But motor vehicle administrators say although North Carolina may be the first in the nation to use what they call a "common security element," the state isn't on the leading edge of anything other than a new way of telling whether a license is legitimate.
That hasn't stopped conservative Internet sites and talk radio from getting riled.
In 2002, the American Association of Motor Vehicle Administrators, or AAMVA, started looking at ways to make driver's licenses more secure. One idea was to create a security feature that all 50 states could use.
That way, even though a North Carolina license is different from those issued in other parts of the country, there would be at least one element everyone from bartenders to airport security could look for all the time.
The result was a patch that a state could put on its license. It has a hologram with a picture that changes depending on how you look at it, much like ones used on credit cards. Its main picture is that of the western hemisphere. It's customized with a state's postal code, so North Carolina's has "NC" in all four corners.

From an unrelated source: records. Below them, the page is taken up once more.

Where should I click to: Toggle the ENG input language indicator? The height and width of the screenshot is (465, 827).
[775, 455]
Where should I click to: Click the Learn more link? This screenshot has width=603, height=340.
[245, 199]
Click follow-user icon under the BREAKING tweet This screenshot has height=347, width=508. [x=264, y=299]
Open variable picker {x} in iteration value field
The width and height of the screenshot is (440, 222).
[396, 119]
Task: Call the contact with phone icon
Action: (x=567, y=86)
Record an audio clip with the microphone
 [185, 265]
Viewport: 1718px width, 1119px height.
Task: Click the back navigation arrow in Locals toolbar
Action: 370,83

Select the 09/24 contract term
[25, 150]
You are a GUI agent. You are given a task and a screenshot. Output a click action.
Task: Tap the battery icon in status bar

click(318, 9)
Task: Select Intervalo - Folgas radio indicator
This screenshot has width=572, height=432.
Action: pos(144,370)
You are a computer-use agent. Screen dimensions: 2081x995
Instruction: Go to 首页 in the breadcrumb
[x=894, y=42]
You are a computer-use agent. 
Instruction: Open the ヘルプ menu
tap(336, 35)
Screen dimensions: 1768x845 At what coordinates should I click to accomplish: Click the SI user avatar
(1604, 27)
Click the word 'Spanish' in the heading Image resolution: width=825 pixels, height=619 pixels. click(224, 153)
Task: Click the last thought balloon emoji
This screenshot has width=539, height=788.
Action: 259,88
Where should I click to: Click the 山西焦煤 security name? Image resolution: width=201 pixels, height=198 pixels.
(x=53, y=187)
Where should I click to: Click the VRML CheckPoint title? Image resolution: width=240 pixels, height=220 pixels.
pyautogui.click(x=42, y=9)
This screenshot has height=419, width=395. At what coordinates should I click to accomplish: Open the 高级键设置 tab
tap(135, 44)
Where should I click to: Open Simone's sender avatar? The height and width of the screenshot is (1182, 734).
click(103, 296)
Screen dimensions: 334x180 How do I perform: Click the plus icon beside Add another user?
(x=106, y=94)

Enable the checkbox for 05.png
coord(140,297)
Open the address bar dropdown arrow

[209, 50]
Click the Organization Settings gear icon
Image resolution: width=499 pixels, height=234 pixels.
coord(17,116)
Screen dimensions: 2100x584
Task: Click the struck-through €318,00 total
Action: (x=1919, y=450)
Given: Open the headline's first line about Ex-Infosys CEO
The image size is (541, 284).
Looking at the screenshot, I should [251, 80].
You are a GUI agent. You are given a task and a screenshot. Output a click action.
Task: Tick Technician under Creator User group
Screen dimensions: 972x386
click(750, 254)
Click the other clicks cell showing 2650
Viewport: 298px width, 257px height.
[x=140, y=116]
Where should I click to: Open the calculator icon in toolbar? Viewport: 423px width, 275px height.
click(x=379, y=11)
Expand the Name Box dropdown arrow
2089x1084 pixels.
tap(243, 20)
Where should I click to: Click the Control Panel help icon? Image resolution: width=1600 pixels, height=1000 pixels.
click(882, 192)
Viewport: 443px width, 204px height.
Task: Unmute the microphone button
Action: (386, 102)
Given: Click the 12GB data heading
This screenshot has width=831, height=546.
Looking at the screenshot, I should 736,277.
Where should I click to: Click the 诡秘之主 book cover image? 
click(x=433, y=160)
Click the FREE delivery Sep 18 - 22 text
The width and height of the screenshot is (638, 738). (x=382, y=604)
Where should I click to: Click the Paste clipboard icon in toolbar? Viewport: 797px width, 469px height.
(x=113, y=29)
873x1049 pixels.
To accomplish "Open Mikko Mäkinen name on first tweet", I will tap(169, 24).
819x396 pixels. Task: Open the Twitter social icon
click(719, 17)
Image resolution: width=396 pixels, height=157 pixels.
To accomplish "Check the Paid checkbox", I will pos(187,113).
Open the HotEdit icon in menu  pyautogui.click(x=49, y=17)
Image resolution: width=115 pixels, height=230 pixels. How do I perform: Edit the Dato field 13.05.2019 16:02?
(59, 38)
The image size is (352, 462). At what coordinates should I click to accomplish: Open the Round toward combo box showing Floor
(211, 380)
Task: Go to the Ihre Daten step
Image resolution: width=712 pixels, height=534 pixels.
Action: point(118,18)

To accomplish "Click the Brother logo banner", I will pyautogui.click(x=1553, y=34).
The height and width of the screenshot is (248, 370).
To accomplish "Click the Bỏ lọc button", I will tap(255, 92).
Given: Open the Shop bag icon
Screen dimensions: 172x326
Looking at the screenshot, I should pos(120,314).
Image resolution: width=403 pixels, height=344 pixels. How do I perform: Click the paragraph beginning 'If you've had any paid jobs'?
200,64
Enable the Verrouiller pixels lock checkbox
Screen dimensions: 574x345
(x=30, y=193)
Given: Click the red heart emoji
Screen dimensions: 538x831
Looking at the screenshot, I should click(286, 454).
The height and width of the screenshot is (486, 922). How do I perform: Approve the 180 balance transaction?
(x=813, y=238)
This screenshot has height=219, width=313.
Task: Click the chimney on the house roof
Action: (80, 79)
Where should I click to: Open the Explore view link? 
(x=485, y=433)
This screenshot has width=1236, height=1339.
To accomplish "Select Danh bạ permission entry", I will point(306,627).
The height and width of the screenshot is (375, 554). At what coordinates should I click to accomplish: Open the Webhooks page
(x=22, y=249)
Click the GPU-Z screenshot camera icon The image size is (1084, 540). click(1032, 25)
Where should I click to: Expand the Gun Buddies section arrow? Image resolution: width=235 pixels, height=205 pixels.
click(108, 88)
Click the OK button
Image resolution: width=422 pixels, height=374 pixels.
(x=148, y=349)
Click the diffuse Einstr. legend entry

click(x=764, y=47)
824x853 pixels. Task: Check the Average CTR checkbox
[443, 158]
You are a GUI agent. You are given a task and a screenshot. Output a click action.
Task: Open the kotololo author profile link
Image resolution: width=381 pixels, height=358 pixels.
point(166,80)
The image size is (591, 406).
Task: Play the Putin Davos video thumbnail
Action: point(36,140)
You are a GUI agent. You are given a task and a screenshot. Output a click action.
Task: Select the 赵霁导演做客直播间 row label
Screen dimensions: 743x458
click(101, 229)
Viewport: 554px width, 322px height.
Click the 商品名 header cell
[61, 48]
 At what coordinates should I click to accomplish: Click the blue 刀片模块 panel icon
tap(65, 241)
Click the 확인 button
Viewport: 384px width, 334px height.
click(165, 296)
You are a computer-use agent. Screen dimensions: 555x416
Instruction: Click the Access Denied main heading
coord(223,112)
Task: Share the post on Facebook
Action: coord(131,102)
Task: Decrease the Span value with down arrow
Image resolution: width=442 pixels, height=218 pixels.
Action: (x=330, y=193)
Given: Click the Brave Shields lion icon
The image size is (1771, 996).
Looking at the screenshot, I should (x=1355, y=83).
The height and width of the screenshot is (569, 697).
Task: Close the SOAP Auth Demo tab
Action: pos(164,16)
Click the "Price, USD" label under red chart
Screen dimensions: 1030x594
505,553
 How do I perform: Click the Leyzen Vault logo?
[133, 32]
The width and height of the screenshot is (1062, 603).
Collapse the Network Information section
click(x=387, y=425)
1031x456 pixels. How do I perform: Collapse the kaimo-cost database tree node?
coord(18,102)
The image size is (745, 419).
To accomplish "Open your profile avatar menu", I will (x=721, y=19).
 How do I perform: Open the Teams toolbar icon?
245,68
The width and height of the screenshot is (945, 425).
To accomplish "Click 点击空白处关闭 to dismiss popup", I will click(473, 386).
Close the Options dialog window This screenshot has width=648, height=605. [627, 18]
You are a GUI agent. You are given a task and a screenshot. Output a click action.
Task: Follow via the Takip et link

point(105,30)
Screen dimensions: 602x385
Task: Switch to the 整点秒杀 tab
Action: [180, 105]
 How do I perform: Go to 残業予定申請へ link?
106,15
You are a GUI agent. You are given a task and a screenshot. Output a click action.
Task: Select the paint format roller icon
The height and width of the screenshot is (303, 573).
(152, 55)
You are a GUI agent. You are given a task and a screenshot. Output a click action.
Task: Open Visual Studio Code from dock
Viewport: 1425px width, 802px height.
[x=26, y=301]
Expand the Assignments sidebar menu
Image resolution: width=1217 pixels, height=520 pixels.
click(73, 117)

"Any time you see those holograms, the reason they're there is to prevent counterfeiting," said Marge Howell, a spokeswoman for the N.C. DMV.
But there are those who see something much more sinister than a new security measure.
"For years, I have, along with many concerned citizens, been fighting like hell to do something about illegal immigrants coming to North Carolina, and now their nations are represented on my license," said William Gheen, a Raleigh resident who leads Americans for Legal Immigration.
Gheen said the new hologram sticker is actually the emblem of the North American Union, a label among some activists for what they say is a merging of Canadian, Mexican, U.S. and other national economies and interests.
Gheen also charged that the new sticker contains more than a hologram.
"We know that it contains some information about us," Gheen said, claiming that the sticker is also what's known as an RFID tag, a type of microchip that can be read by computers.
The idea, he said, is for governments to track people without their knowledge rather than curbing the flow of people across borders.
Motor vehicle officials said that there is no RFID technology in the hologram; still, Gheen said he's sending one out to be tested.
"It is the biggest bunch of hocus pocus I've ever heard in my life," said Jason King, a vice president with AAMVA who said the assertion the hologram patch contains an RFID tag or paves the way for some multinational union "couldn't be further from the truth."
The idea is apparently one put forward by Jerome Corsi, a conservative author who has published "The Late Great U.S.A.: The Coming Merger with Mexico and Canada." Corsi builds his case around government efforts to increase security and economic cooperation, although he draws conclusions that the government calls "myths."
Corsi is best known as the author of "Unfit for Command," a book aimed at discrediting 2004 presidential candidate John Kerry.
Gheen said he plans to publicly refuse to accept a new license as a form of protest and way of calling attention to his cause.